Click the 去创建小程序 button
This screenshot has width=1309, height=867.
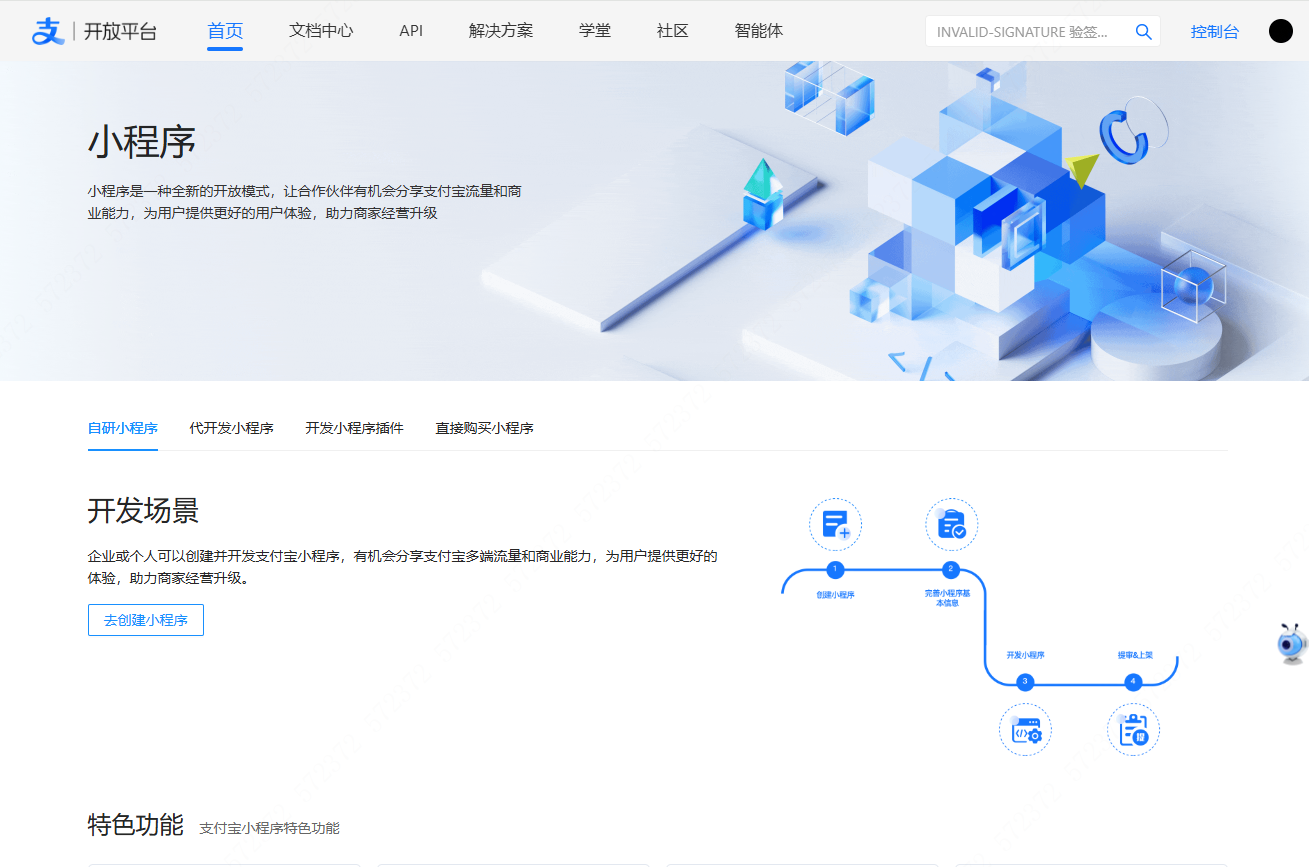tap(145, 620)
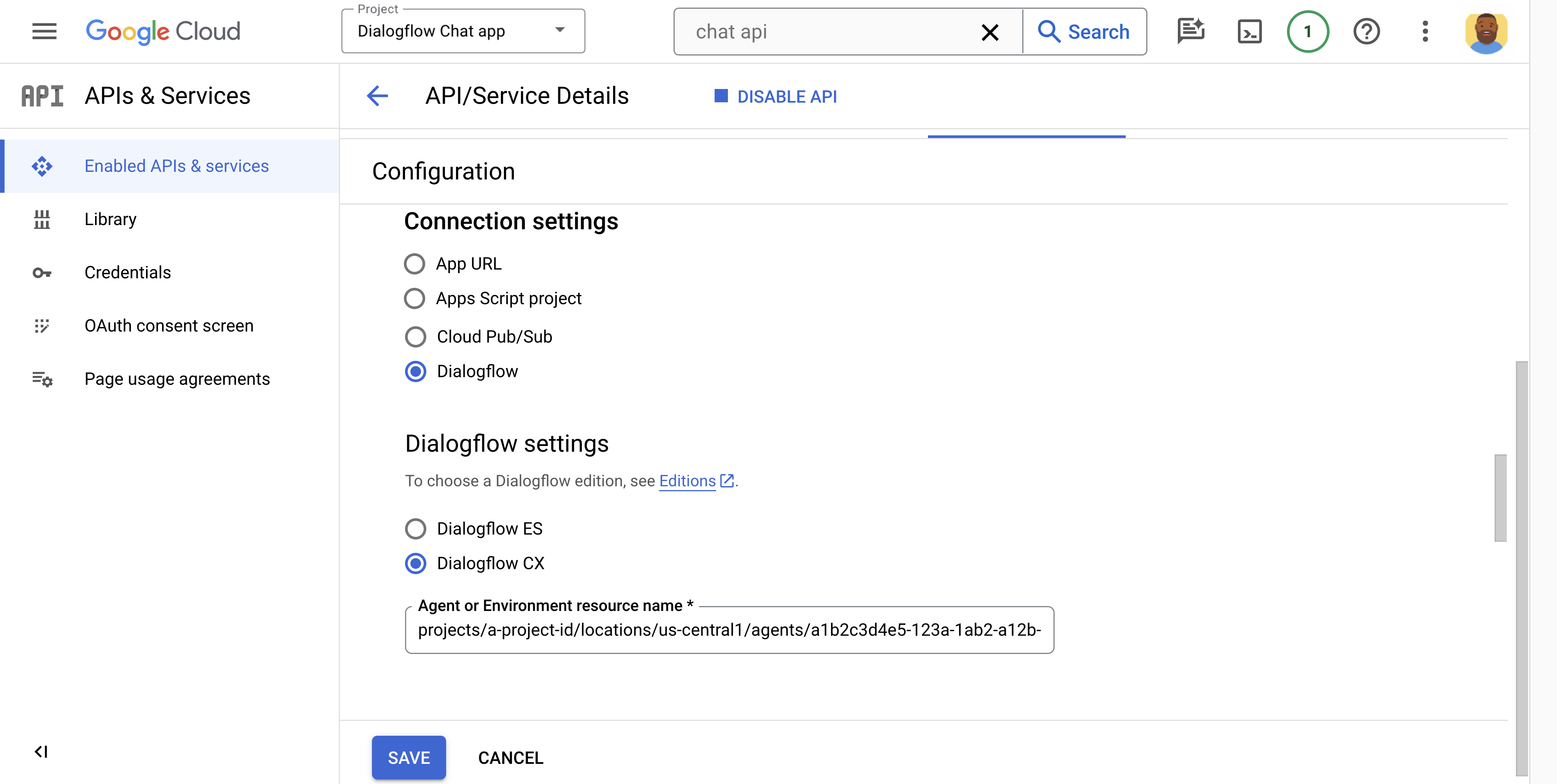Click the back arrow navigation icon

(x=378, y=95)
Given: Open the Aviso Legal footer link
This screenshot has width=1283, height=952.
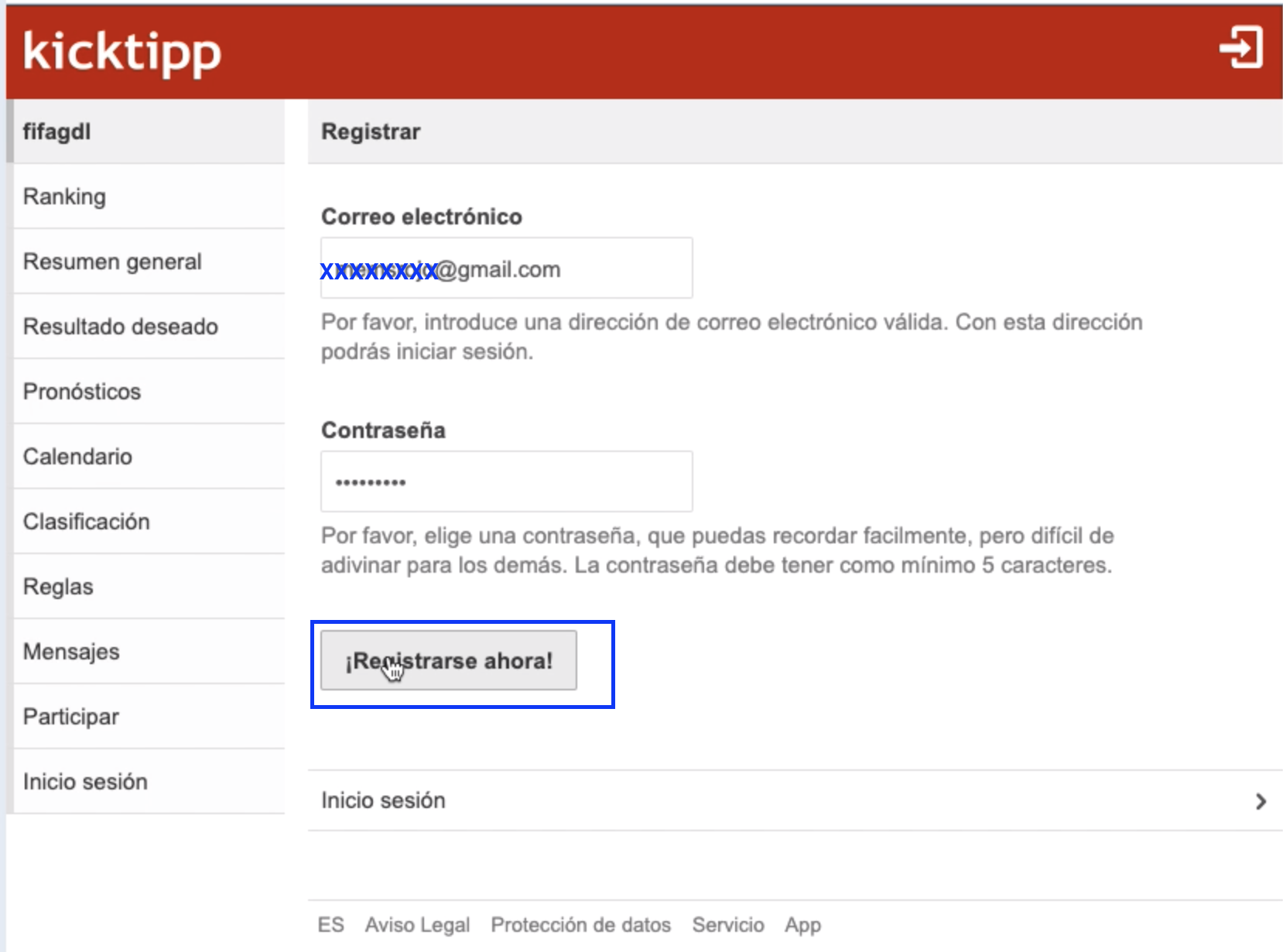Looking at the screenshot, I should pyautogui.click(x=417, y=925).
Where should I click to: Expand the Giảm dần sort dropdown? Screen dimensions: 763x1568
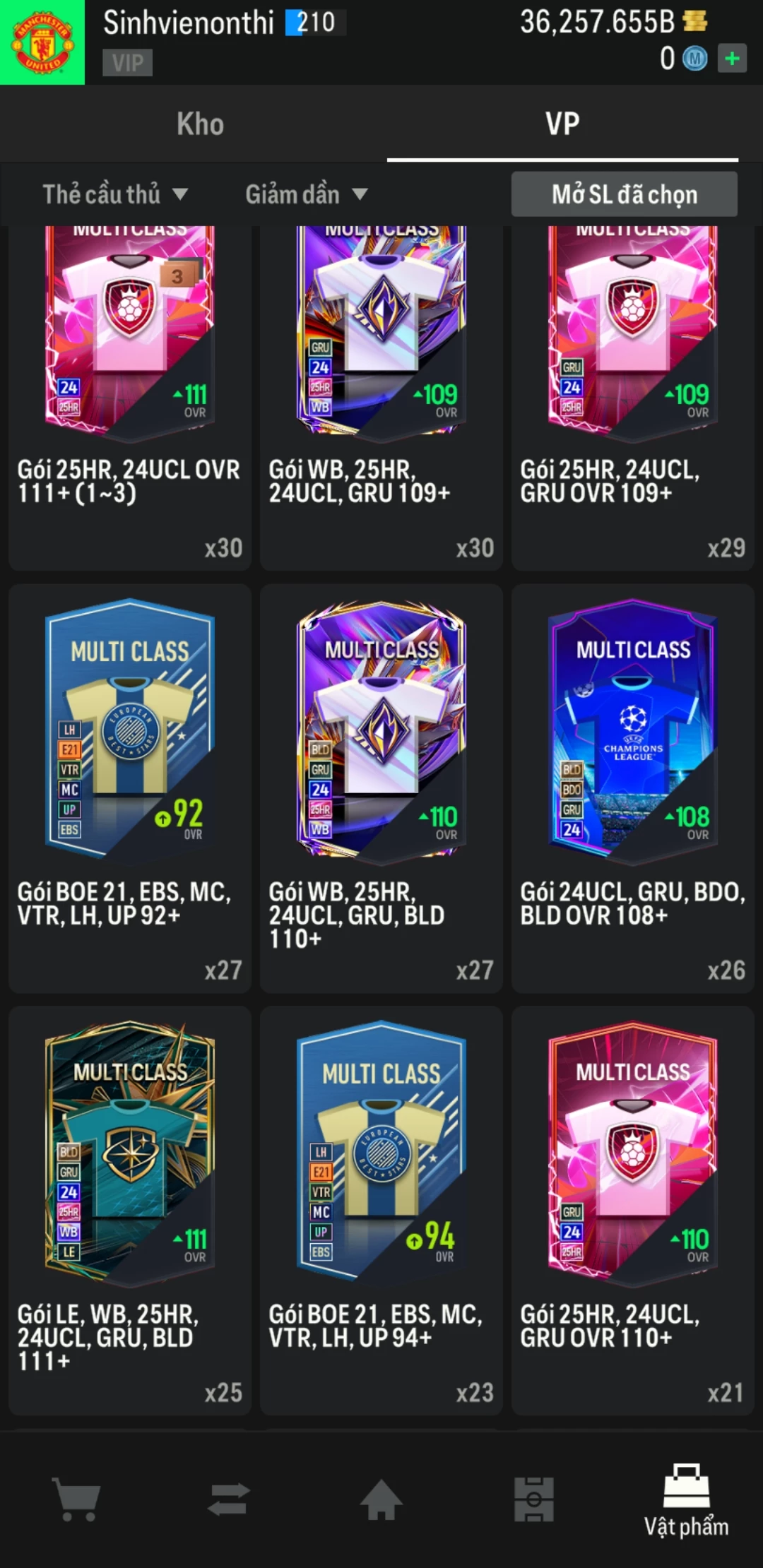point(307,194)
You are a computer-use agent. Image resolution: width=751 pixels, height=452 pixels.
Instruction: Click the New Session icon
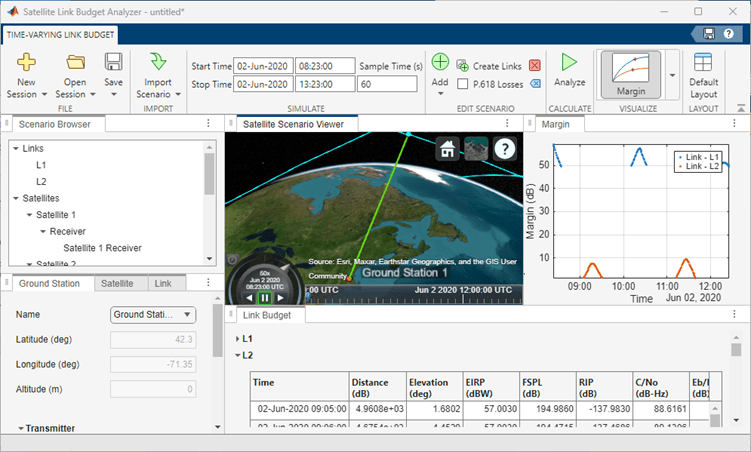tap(27, 62)
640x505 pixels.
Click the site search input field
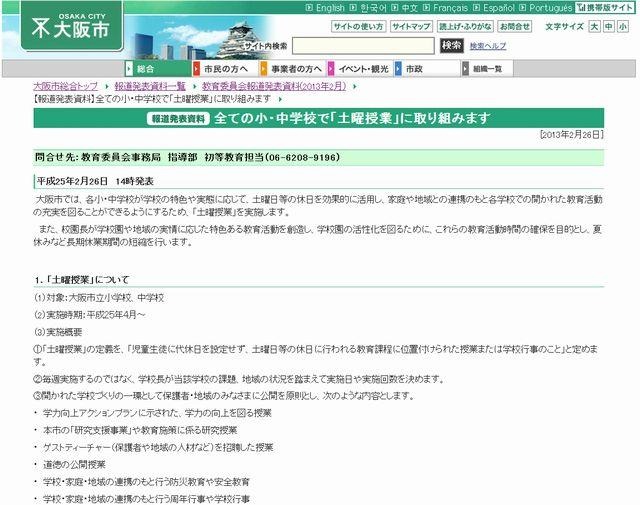[363, 46]
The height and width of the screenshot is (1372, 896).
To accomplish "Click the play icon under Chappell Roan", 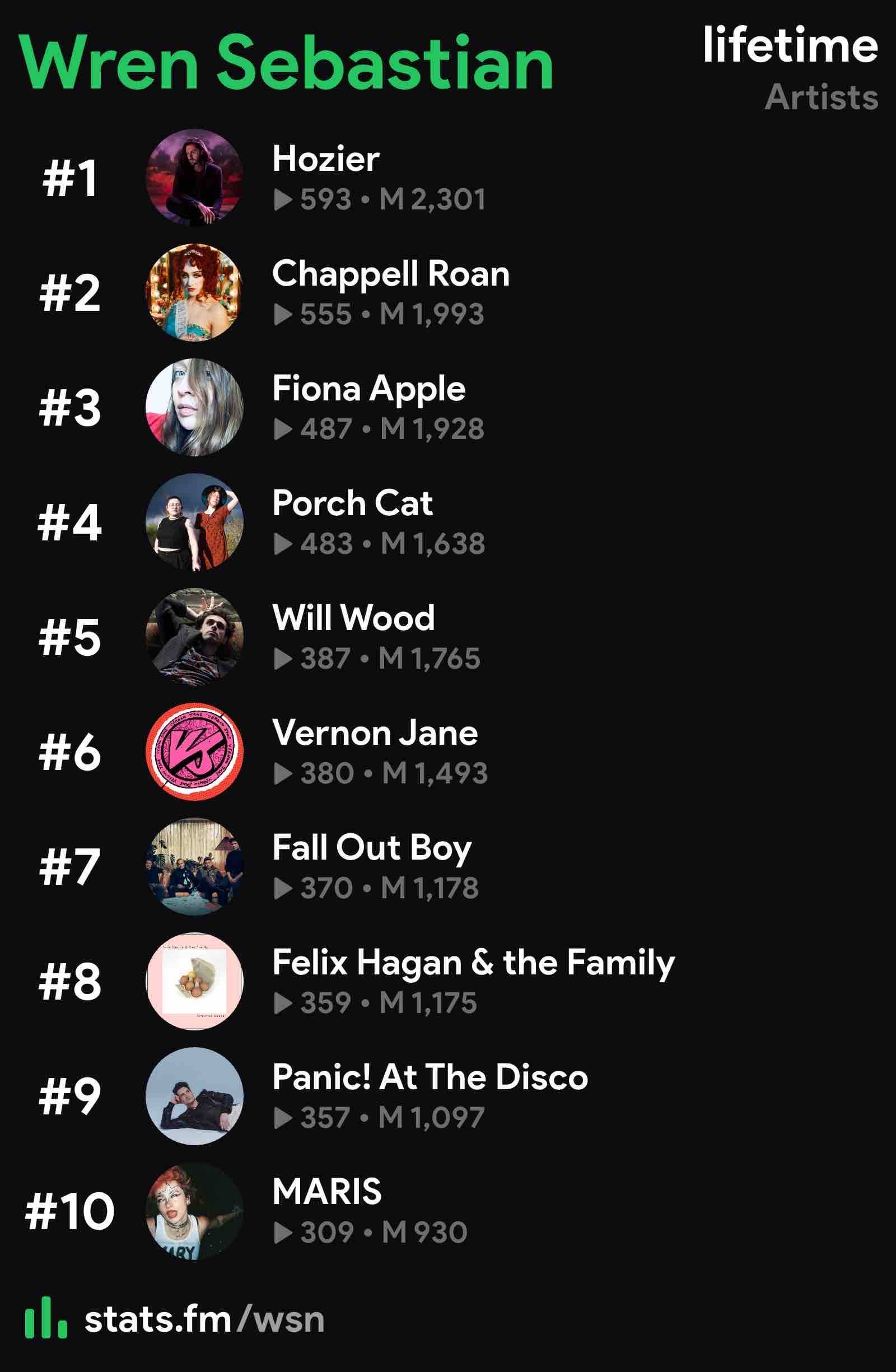I will tap(283, 315).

* [Exercise description] State how many lines in the entries hold "pixels". Nothing should come before or after the number.

* [Expected output] 2